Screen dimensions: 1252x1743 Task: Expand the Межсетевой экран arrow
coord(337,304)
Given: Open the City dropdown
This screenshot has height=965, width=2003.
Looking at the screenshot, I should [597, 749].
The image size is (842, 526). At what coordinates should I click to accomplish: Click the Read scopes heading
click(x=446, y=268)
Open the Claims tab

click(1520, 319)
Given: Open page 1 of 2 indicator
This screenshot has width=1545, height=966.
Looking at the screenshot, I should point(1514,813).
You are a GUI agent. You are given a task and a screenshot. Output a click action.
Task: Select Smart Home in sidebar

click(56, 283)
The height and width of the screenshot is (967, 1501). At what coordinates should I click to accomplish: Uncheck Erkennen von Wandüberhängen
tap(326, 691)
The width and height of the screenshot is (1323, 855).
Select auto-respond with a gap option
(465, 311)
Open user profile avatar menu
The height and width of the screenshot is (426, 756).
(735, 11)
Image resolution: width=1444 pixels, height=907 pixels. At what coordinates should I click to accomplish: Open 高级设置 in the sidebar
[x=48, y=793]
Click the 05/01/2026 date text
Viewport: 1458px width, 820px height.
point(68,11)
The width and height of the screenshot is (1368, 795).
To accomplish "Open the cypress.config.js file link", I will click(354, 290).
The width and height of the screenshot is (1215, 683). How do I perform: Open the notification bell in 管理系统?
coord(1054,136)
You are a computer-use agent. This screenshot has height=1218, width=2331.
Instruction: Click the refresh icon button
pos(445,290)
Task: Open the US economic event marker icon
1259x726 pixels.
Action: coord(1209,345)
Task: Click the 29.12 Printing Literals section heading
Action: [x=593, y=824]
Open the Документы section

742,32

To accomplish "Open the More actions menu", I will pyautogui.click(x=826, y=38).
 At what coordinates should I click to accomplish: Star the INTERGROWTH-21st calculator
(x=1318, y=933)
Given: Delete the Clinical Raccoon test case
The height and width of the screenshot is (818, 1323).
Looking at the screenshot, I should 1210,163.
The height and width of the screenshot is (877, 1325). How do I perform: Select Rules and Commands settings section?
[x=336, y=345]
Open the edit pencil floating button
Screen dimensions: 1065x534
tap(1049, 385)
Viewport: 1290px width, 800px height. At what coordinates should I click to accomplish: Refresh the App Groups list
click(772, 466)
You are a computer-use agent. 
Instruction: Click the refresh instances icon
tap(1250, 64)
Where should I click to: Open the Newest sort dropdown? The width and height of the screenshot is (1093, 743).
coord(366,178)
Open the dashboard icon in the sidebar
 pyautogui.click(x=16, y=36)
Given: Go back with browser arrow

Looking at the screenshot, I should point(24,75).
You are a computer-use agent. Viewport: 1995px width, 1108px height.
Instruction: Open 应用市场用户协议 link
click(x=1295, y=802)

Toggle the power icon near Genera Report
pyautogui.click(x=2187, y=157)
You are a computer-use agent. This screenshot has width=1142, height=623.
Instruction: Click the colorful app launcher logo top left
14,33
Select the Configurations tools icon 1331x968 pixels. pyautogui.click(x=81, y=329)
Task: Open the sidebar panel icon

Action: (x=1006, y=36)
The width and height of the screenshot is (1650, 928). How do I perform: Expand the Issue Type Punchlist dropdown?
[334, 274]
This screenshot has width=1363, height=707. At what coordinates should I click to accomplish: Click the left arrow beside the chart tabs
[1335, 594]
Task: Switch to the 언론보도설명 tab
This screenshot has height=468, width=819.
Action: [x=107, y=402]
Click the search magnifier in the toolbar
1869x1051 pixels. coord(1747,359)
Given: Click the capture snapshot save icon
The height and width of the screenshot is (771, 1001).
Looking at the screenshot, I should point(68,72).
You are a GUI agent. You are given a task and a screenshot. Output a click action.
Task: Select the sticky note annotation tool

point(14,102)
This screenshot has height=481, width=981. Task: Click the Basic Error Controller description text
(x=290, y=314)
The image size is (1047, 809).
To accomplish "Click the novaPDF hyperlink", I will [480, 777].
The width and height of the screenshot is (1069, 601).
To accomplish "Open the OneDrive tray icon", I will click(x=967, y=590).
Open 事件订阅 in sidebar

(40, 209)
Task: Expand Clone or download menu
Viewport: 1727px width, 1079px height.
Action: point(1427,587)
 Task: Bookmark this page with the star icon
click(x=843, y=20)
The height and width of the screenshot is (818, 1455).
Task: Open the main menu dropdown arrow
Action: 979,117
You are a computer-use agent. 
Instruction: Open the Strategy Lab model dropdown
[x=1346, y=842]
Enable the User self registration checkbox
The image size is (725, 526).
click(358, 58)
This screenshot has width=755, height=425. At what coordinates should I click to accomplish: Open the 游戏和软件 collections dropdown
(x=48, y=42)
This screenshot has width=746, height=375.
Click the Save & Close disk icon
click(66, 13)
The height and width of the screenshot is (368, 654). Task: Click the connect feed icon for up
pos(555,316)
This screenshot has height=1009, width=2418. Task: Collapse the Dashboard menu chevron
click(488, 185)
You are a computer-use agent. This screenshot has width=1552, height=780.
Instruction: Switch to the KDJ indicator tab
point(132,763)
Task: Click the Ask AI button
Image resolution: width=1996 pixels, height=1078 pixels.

### BRIEF
Every line of the listing that holds "computer" should be found and copied.

### RESULT BELOW
You are a computer-use agent. This screenshot has height=1218, width=2331.
You are a computer-use agent. 
You are a computer-use agent. Viewport: 1995px width, 1108px height.
You are a computer-use agent. This screenshot has width=1142, height=623.
You are a computer-use agent. 
You are a computer-use agent. This screenshot has width=1552, height=780.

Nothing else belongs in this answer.